Anyone noticed the front of the Geelong Art Gallery lately? That’s the grand Johnstone Park entrance with the statue of old George Rex V out front. And the four thumping sections of Von Guerard’s “View of Geelong”, two each side of the entrance.
The real thing’s inside. Nice old painting. Cost the gallery a quid or two when it bought it from Andrew Lloyd Webber 10 years back, but it’s been hanging about there for at least 20 years, if memory serves correct.
It shows with a draftsman’s artistic scrutiny what the old Pivot looked like in 1856 from up at Highton’s Montpellier Park. Squint closely and you can identify bends in the Barwon, the odd property or two and early streets. The You Yangs, Corio Bay, Bell Post Hill, Mount Blackwood, Point Henry are easy to discern. Old Eugene von G had a great eye for detail.
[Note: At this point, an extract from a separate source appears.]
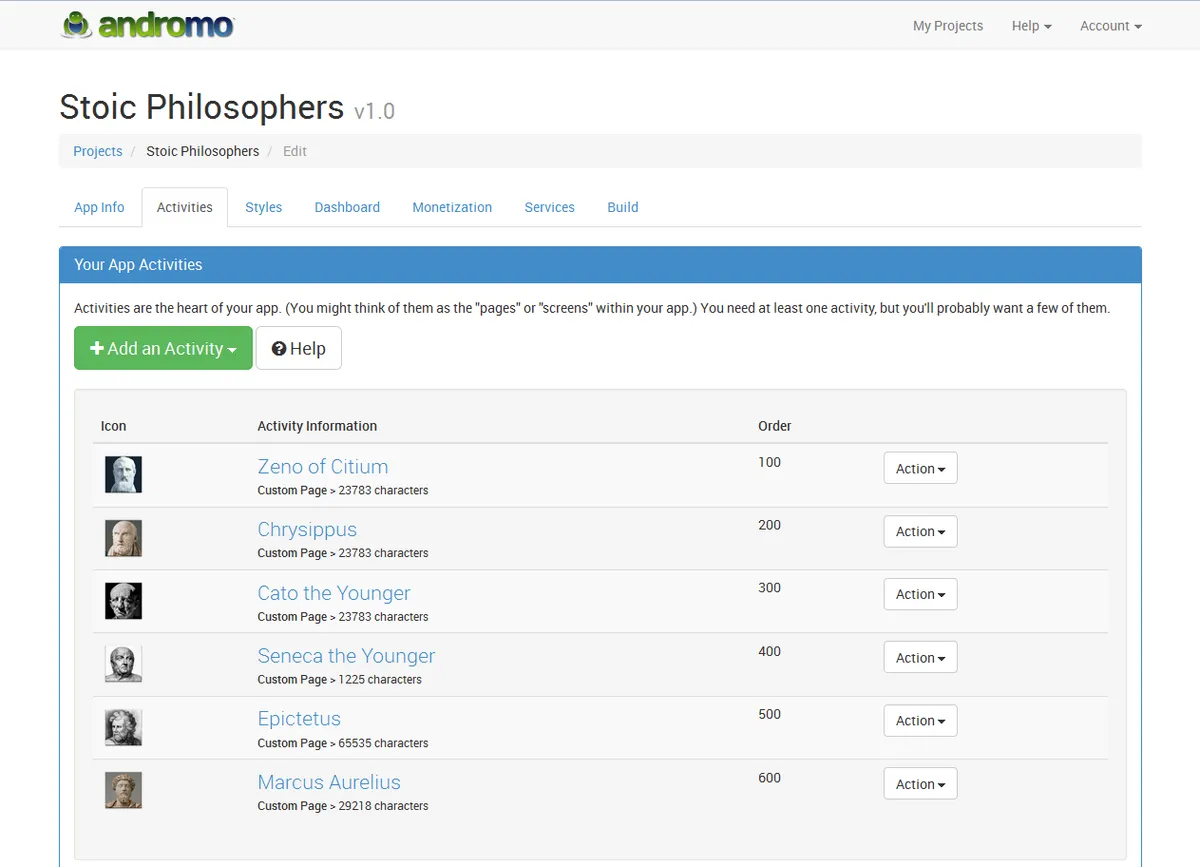Open Action dropdown for Zeno of Citium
Got a print of the painting at home. Nice gilded frame, faux of course. Didn’t cost that much. Certainly a lot less than the quadriptych on the gallery facade would have cost. That’s a triptych with four panels, by the way. If you know what a triptych is. My picture’s holding up better, though, I think.
It’s still in colour.
Bit dusty, to be honest, but nowhere near as black and white as the outdoor version has become. Bit of bad luck, that, I suppose it’s what the elements will do. Suck the life out of a masterpiece.
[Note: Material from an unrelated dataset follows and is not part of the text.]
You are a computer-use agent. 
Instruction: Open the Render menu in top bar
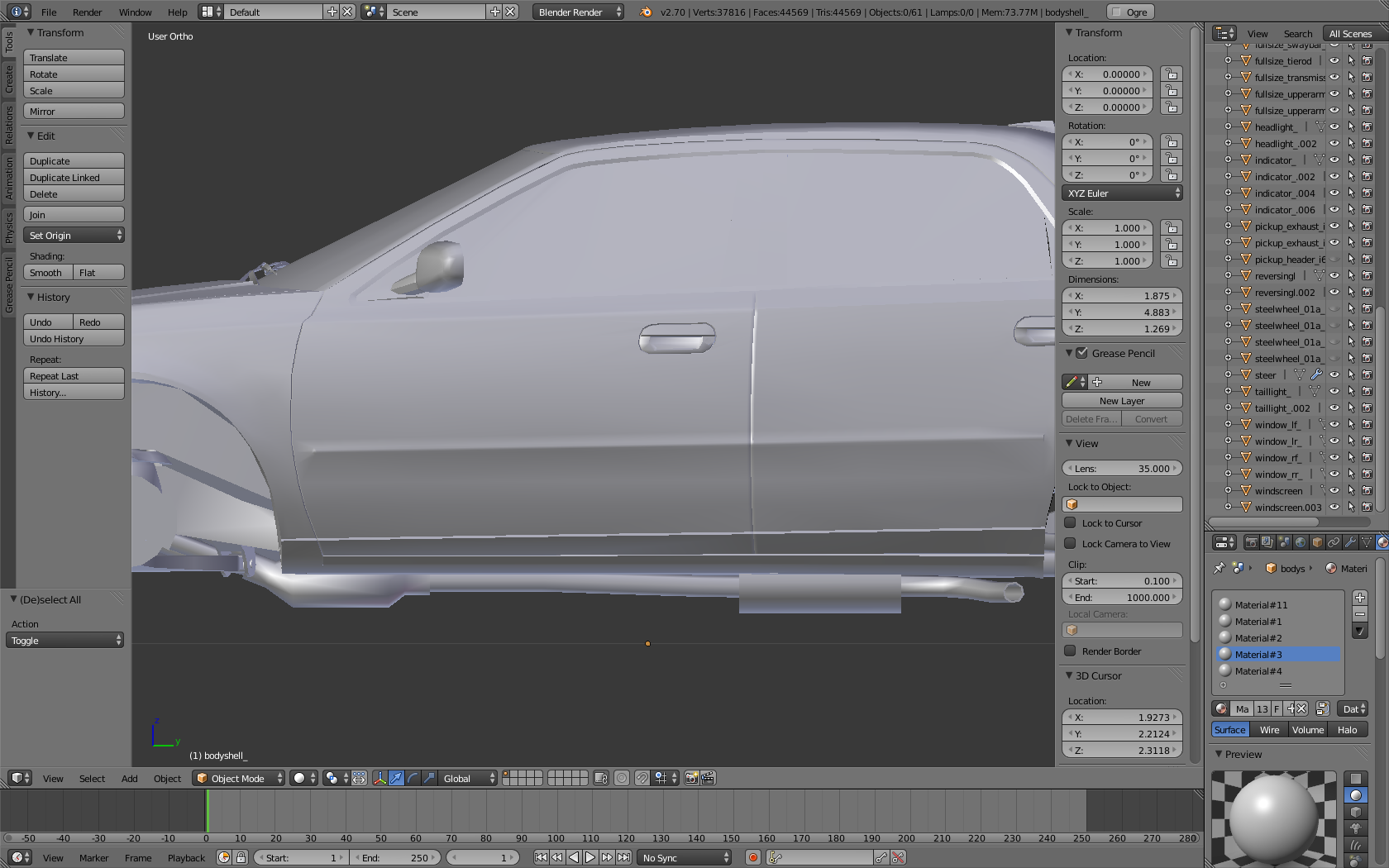click(87, 12)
I make this observation because, somehow, I think the greying of View of Geelong is reflective of Geelong’s loss of colour and presence since the ousting of its polychrome mayor to patently political interests, and Geelong’s elected council with him.
Anyone who lives in Geelong can see how the city’s star has fizzed, how its vibrancy has faded, how its public profile has tumbled off a cliff, since Spring Street — in a fit of electoral-induced paranoia — turfed out the bloke who brought Geelong its greatest attention in living memory.
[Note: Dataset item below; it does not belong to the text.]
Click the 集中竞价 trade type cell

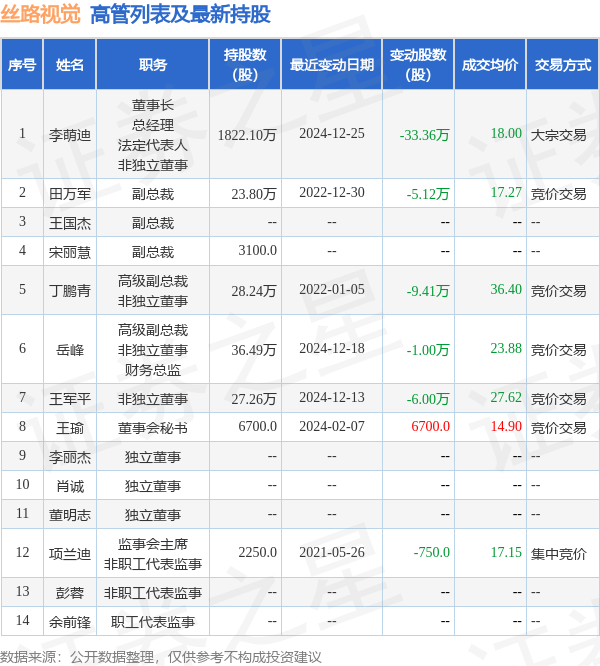pos(558,553)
Talk to anyone outside Geelong. They’ll tell Darryn Lyons lit up Geelong. Locals will tell you he lifted the lid, raised the bar, took on the faceless paper-shufflers Geelong voters moaned for years they wanted tackled head-on.
He roared Geelong’s attributes from the rooftops like a brash circus ringmaster — and spooked Spring Street and Canberra, for their shortcomings, their lack of representation, in the process. Now he’s out, signs of his office are being removed — plants and greenery down Malop St — bean-counters are making overtures to cull the Christmas tree and free parking while investors are complaining again about unnecessary City Hall obstacles.
The fact von Guerard’s fading View of Geelong sits smack outside Darryn’s old mayoral office could hardly be a stronger testament to the beiging of Geelong’s ambitions. Its fear of success. Its inability to extract performance from its leaders. Its refusal to be its best.
Far as I could see that’s about all Lyons wanted. To make Geelong brighter, smarter, better. Seems ironic that even the city’s most artistic, iconic vision of itself might have gone out in sympathy with him. Unlike Dorian Gray’s ability to stay youthful and handsome as his picture aged, it seems both Geelong’s image and its reality are fading.